§ Problem to solve
Copy every entry precisely.

§ Provided material
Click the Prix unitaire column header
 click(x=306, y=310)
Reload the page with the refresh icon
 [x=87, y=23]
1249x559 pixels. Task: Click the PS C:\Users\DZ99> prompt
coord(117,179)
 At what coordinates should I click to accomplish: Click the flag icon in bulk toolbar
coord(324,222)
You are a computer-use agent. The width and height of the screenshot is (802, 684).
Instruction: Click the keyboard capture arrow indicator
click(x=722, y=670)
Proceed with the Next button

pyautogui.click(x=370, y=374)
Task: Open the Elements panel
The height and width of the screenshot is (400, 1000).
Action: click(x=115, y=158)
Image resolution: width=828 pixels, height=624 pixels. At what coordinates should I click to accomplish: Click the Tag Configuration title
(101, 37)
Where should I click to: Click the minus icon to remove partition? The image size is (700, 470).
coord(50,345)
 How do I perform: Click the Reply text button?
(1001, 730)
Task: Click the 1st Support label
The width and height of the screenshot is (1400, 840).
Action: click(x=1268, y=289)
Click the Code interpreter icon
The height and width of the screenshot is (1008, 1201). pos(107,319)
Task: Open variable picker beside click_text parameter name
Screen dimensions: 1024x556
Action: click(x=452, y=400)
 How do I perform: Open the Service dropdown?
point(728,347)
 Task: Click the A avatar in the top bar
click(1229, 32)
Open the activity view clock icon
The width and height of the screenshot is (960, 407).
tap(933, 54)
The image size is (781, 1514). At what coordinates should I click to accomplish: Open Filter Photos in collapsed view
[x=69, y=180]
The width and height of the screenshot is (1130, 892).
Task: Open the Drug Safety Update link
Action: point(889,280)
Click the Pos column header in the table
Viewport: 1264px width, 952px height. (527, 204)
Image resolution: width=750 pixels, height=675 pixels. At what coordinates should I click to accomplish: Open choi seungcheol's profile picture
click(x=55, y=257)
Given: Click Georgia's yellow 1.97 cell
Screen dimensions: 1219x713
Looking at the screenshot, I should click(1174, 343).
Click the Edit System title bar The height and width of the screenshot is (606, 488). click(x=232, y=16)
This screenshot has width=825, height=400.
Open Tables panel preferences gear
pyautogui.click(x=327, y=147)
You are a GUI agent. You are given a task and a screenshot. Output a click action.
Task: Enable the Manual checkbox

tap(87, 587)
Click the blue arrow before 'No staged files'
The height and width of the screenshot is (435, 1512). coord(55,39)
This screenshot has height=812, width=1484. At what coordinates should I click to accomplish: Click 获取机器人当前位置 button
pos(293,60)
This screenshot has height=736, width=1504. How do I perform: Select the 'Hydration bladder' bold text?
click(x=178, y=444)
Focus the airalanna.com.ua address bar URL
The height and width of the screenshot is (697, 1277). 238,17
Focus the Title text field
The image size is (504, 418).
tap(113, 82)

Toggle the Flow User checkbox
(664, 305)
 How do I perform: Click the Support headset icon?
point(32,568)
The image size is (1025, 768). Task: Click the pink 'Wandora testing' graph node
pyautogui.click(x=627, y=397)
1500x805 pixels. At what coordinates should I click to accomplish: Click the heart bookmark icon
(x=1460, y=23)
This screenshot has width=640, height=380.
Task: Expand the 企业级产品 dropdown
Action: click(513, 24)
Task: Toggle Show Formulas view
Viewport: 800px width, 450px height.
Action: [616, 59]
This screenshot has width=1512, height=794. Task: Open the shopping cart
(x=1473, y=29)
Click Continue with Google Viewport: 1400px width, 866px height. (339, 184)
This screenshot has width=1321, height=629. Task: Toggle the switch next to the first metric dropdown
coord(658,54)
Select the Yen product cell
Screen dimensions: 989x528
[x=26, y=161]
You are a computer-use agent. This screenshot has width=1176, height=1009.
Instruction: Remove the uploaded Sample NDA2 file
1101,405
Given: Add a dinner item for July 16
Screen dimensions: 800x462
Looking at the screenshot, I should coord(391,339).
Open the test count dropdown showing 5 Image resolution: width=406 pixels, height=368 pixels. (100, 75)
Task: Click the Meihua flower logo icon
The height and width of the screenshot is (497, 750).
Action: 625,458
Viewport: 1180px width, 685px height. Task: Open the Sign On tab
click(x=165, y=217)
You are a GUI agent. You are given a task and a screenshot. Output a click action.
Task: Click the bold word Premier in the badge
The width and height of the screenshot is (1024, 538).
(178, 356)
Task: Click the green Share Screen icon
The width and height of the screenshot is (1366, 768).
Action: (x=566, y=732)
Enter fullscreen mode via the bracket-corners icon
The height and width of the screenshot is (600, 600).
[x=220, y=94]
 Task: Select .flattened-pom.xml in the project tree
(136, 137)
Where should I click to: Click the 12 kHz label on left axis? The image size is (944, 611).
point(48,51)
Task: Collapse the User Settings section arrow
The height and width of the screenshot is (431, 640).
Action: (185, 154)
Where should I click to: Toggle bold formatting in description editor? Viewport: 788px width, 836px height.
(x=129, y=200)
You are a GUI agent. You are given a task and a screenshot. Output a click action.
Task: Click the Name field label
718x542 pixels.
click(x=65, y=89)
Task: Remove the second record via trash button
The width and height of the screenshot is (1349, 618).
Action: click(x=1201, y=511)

§ Finished exercise
Click the Prix unitaire column header
 click(x=306, y=310)
Reload the page with the refresh icon
 [x=87, y=23]
1249x559 pixels. Task: Click the PS C:\Users\DZ99> prompt
coord(117,179)
 At what coordinates should I click to accomplish: Click the flag icon in bulk toolbar
coord(324,222)
You are a computer-use agent. The width and height of the screenshot is (802, 684).
Instruction: Click the keyboard capture arrow indicator
click(x=722, y=670)
Proceed with the Next button

pyautogui.click(x=370, y=374)
Task: Open the Elements panel
The height and width of the screenshot is (400, 1000).
Action: click(x=115, y=158)
Image resolution: width=828 pixels, height=624 pixels. At what coordinates should I click to accomplish: Click the Tag Configuration title
(101, 37)
Where should I click to: Click the minus icon to remove partition? The image size is (700, 470).
coord(50,345)
 How do I perform: Click the Reply text button?
(1001, 730)
Task: Click the 1st Support label
The width and height of the screenshot is (1400, 840).
Action: click(x=1268, y=289)
Click the Code interpreter icon
The height and width of the screenshot is (1008, 1201). pos(107,319)
Task: Open variable picker beside click_text parameter name
Screen dimensions: 1024x556
Action: click(x=452, y=400)
 How do I perform: Open the Service dropdown?
point(728,347)
 Task: Click the A avatar in the top bar
click(1229, 32)
Open the activity view clock icon
The width and height of the screenshot is (960, 407).
tap(933, 54)
The image size is (781, 1514). At what coordinates should I click to accomplish: Open Filter Photos in collapsed view
[x=69, y=180]
The width and height of the screenshot is (1130, 892).
Task: Open the Drug Safety Update link
Action: point(889,280)
Click the Pos column header in the table
Viewport: 1264px width, 952px height. (527, 204)
Image resolution: width=750 pixels, height=675 pixels. At what coordinates should I click to accomplish: Open choi seungcheol's profile picture
click(x=55, y=257)
Given: Click Georgia's yellow 1.97 cell
Screen dimensions: 1219x713
Looking at the screenshot, I should click(1174, 343).
Click the Edit System title bar The height and width of the screenshot is (606, 488). click(x=232, y=16)
This screenshot has width=825, height=400.
Open Tables panel preferences gear
pyautogui.click(x=327, y=147)
You are a GUI agent. You are given a task and a screenshot. Output a click action.
Task: Enable the Manual checkbox

tap(87, 587)
Click the blue arrow before 'No staged files'
The height and width of the screenshot is (435, 1512). coord(55,39)
This screenshot has height=812, width=1484. At what coordinates should I click to accomplish: Click 获取机器人当前位置 button
pos(293,60)
This screenshot has height=736, width=1504. How do I perform: Select the 'Hydration bladder' bold text?
click(x=178, y=444)
Focus the airalanna.com.ua address bar URL
The height and width of the screenshot is (697, 1277). 238,17
Focus the Title text field
The image size is (504, 418).
tap(113, 82)

Toggle the Flow User checkbox
(664, 305)
 How do I perform: Click the Support headset icon?
point(32,568)
The image size is (1025, 768). Task: Click the pink 'Wandora testing' graph node
pyautogui.click(x=627, y=397)
1500x805 pixels. At what coordinates should I click to accomplish: Click the heart bookmark icon
(x=1460, y=23)
This screenshot has width=640, height=380.
Task: Expand the 企业级产品 dropdown
Action: click(513, 24)
Task: Toggle Show Formulas view
Viewport: 800px width, 450px height.
Action: [616, 59]
This screenshot has width=1512, height=794. Task: Open the shopping cart
(x=1473, y=29)
Click Continue with Google Viewport: 1400px width, 866px height. (339, 184)
This screenshot has width=1321, height=629. Task: Toggle the switch next to the first metric dropdown
coord(658,54)
Select the Yen product cell
Screen dimensions: 989x528
[x=26, y=161]
You are a computer-use agent. This screenshot has width=1176, height=1009.
Instruction: Remove the uploaded Sample NDA2 file
1101,405
Given: Add a dinner item for July 16
Screen dimensions: 800x462
Looking at the screenshot, I should coord(391,339).
Open the test count dropdown showing 5 Image resolution: width=406 pixels, height=368 pixels. (100, 75)
Task: Click the Meihua flower logo icon
The height and width of the screenshot is (497, 750).
Action: 625,458
Viewport: 1180px width, 685px height. Task: Open the Sign On tab
click(x=165, y=217)
You are a GUI agent. You are given a task and a screenshot. Output a click action.
Task: Click the bold word Premier in the badge
The width and height of the screenshot is (1024, 538).
(178, 356)
Task: Click the green Share Screen icon
The width and height of the screenshot is (1366, 768).
Action: (x=566, y=732)
Enter fullscreen mode via the bracket-corners icon
The height and width of the screenshot is (600, 600).
[x=220, y=94]
 Task: Select .flattened-pom.xml in the project tree
(136, 137)
Where should I click to: Click the 12 kHz label on left axis? The image size is (944, 611).
point(48,51)
Task: Collapse the User Settings section arrow
The height and width of the screenshot is (431, 640).
Action: (185, 154)
Where should I click to: Toggle bold formatting in description editor? Viewport: 788px width, 836px height.
(x=129, y=200)
You are a GUI agent. You are given a task and a screenshot. Output a click action.
Task: Click the Name field label
718x542 pixels.
click(x=65, y=89)
Task: Remove the second record via trash button
The width and height of the screenshot is (1349, 618).
Action: click(x=1201, y=511)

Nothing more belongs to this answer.